Here’s a little perspective for you: the average MONTHLY cost just to have insurance (premiums) for a family of 4 is $910. That does NOT include deductibles or co-pays. On Tricare Select, all you will ever pay for your whole family is $1000 per year. Yes, even if you are capsized on the Titantic II, cryogenically frozen on top of a door in the middle of the ocean, and brought back to life. You still only pay $1000 for the year. If you decide the door is big enough for 2 people, unlike Rose, and your spouse gets frozen and brought back to life too- IT”S STILL ONLY $1000.
I should mention for the people who might be thinking that once they’ve hit $1000, they’re gonna run out and get Botox for those crow’s feet or maybe some plastic surgery to get a Kardashian booty. It doesn’t work like that. The only thing Tricare Select pays 100% for after the $1000 cap is stuff they would normally cover.
Tricare’s Open Enrollment Season is RIGHT NOW. If you enroll in Tricare Select now, you’ll be eligible to start receiving care “on the economy” 1/1/2020. I encourage you to call them if you don’t believe me about all of this or to clarify. They’ll answer your questions and walk you through the process.
Here’s the stuff they won’t tell you:
My oldest daughter, Clara, has sleep apnea. One Friday night, I went to check on her and she was blue. I got her awake and back to sleep with me watching her like a hawk. I called my civilian Dr on her cellphone on a Saturday morning at 6am. Clara had an initial appointment on Tuesday with the BEST ENT we had reasonable geographical access to and her tonsils and adenoids out the following Thursday. I didn’t have to make one single phone call to ask anyone if they would cover it and wait for approval. It was just done. Then, she went to the children’s hospital at Stanford for her sleep study where she was seen by some of the most experienced sleep disorder specialists in the WORLD.
The Army PCSed us when I was 38 weeks pregnant with my 3rd. I called one single OB 2 months before I was moving and scheduled an appointment for when I arrived. I filled out my paperwork, handed them my ID card, and was given excellent care.

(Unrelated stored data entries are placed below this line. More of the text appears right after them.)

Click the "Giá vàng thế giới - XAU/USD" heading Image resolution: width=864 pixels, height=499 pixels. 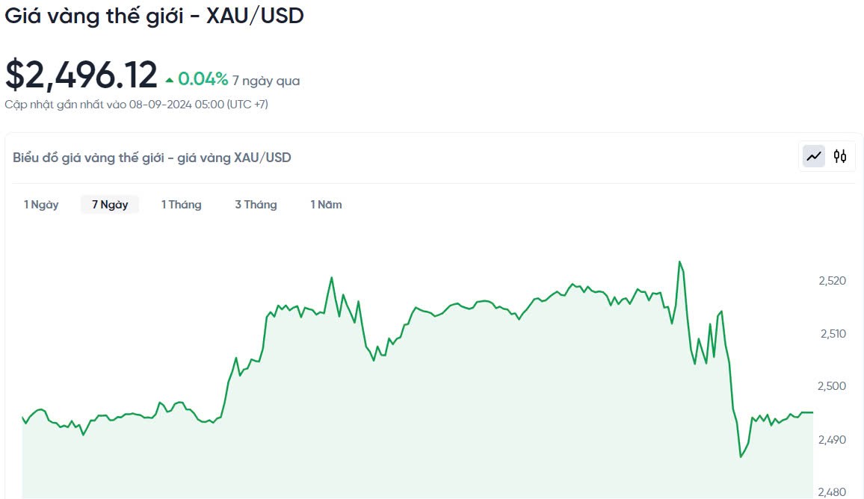click(x=155, y=16)
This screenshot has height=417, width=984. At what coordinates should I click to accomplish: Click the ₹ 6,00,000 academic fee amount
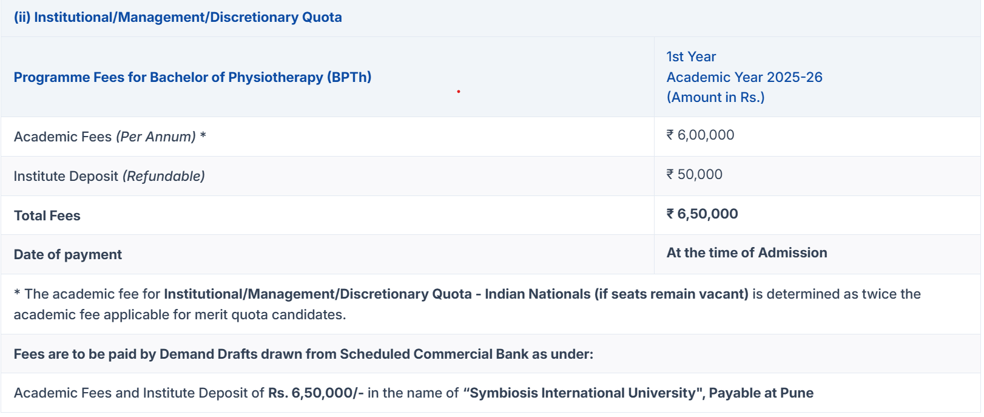700,135
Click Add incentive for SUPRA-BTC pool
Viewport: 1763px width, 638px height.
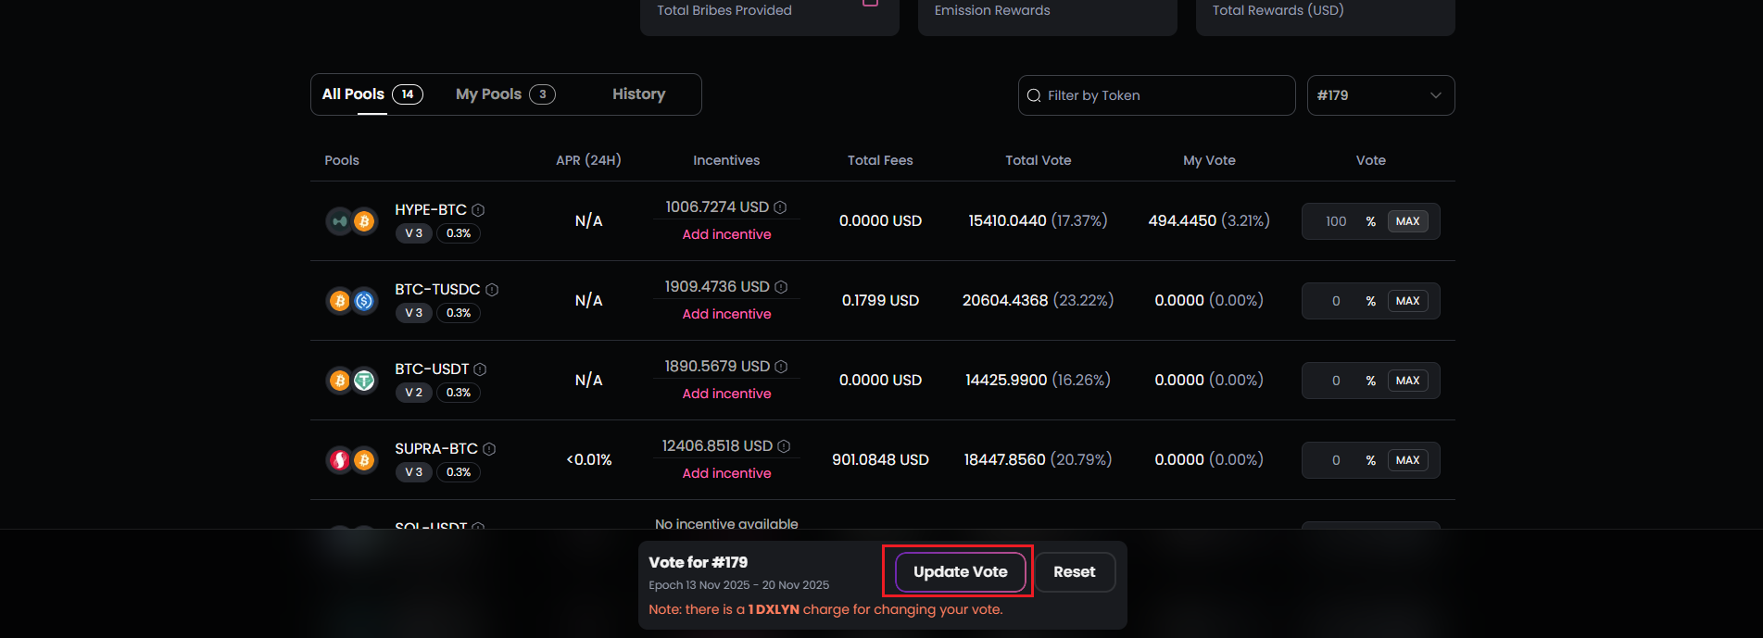pos(726,473)

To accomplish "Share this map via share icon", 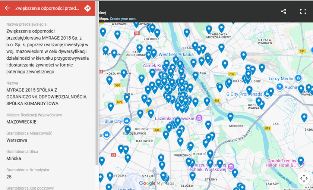I will [284, 11].
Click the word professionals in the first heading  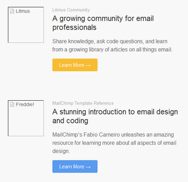(74, 27)
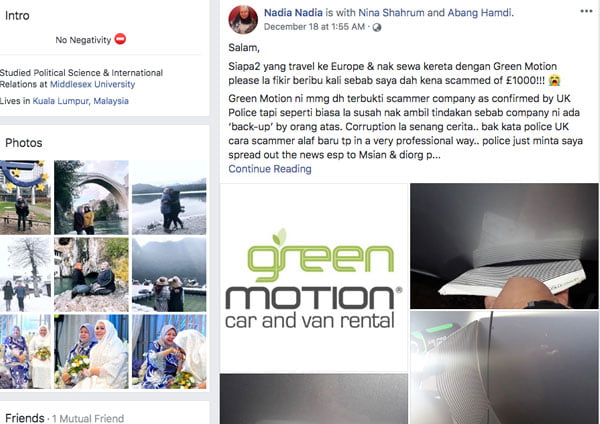Screen dimensions: 600x424
Task: Open the Euro sign sculpture photo
Action: 25,197

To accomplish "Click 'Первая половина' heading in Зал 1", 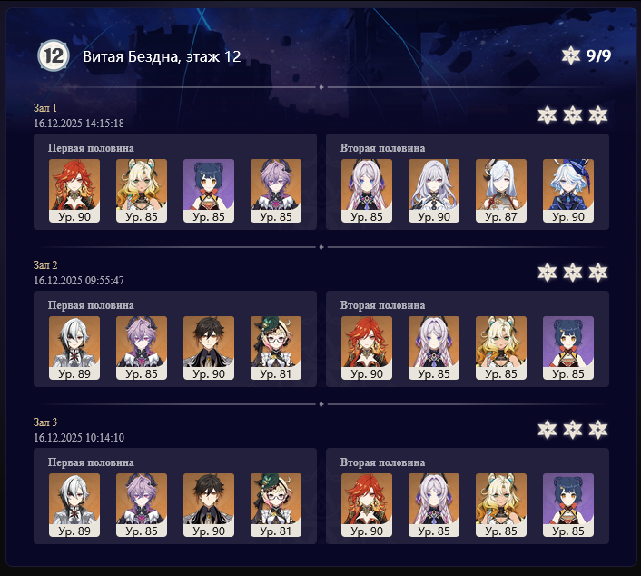I will [91, 148].
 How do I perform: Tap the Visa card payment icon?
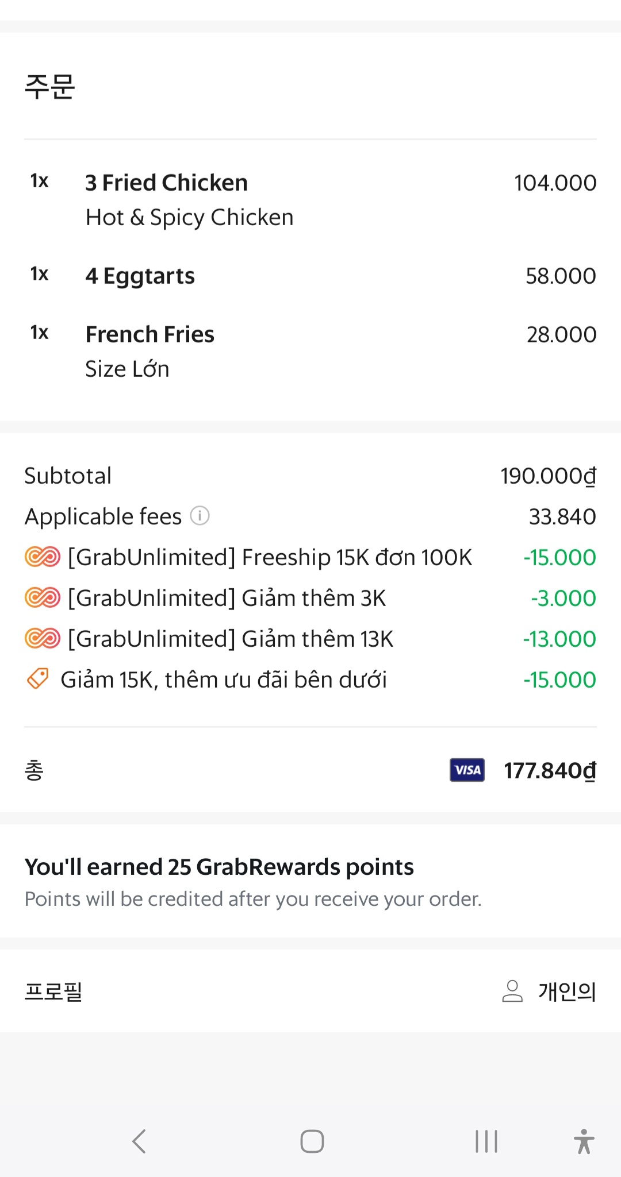pyautogui.click(x=467, y=770)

When I was applying to West Point, I found out I had Wolff-Parkinson-White syndrome and had to have surgery. It’s genetic. My kids have to be tested with a pediatric cardiologist at 1, 5, and 15. Guess how many phone calls I’ve had to make to Tricare to get their tests approved? ZERO.

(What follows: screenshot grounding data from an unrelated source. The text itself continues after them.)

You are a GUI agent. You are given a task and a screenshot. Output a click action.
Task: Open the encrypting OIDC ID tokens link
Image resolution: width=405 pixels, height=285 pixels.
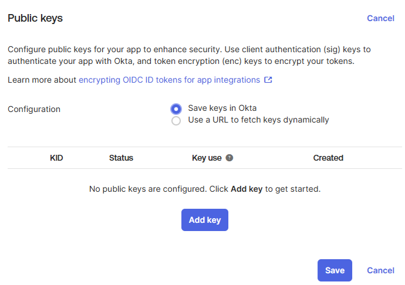[169, 80]
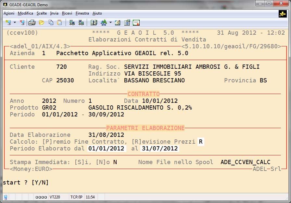Click the Periodo Elaborato start date 01/01/2012
Image resolution: width=291 pixels, height=203 pixels.
pos(106,149)
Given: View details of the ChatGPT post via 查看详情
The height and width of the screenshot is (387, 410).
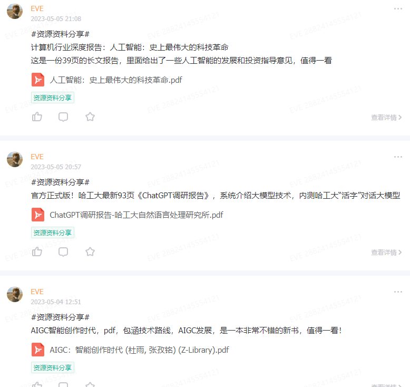Looking at the screenshot, I should pyautogui.click(x=386, y=253).
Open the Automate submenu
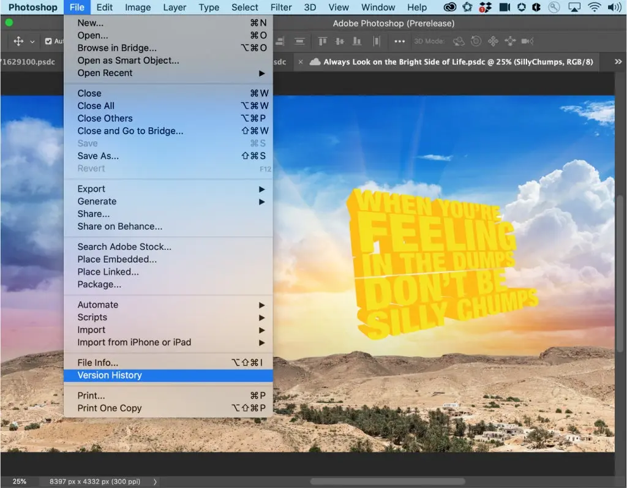 pos(98,304)
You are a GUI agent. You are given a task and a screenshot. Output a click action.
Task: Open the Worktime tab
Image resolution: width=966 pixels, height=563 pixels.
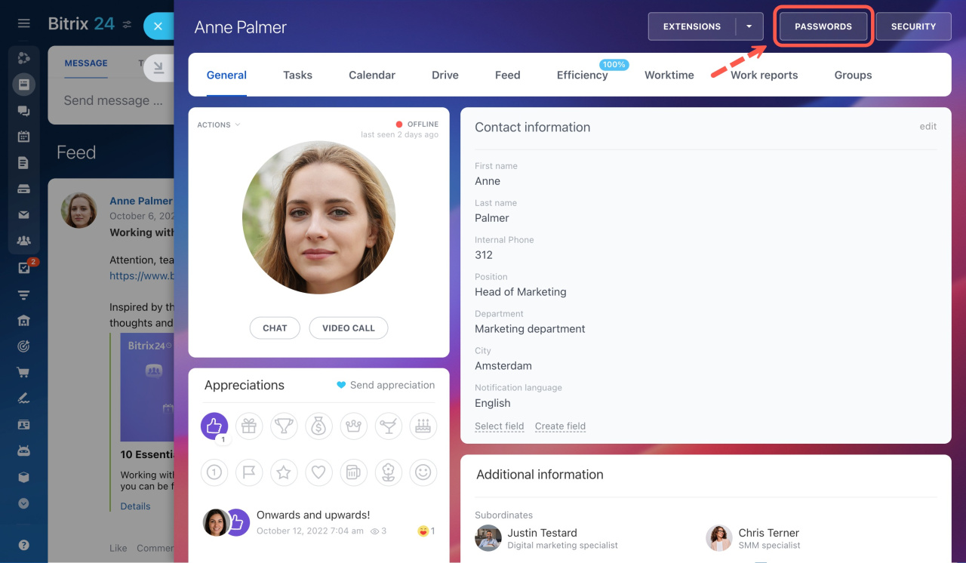669,75
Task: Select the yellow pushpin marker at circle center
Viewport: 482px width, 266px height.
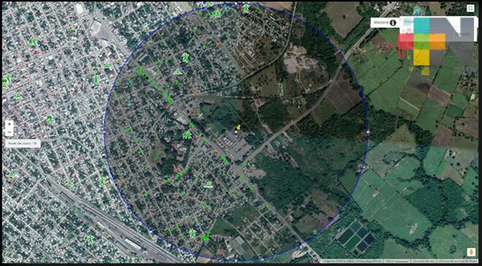Action: click(x=239, y=127)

Now. I know a LOT of really fantastic Army doctors. I know they’re capable and brilliant, but they’re also tied up in Army bureaucracy and have little to no say over the appointment/referral process. As for me? I’ll leave the cream of the crop Army medical professionals to the active duty Army folk.
Tricare Select is a blessing to me and my family. I will never, under my own will, go back.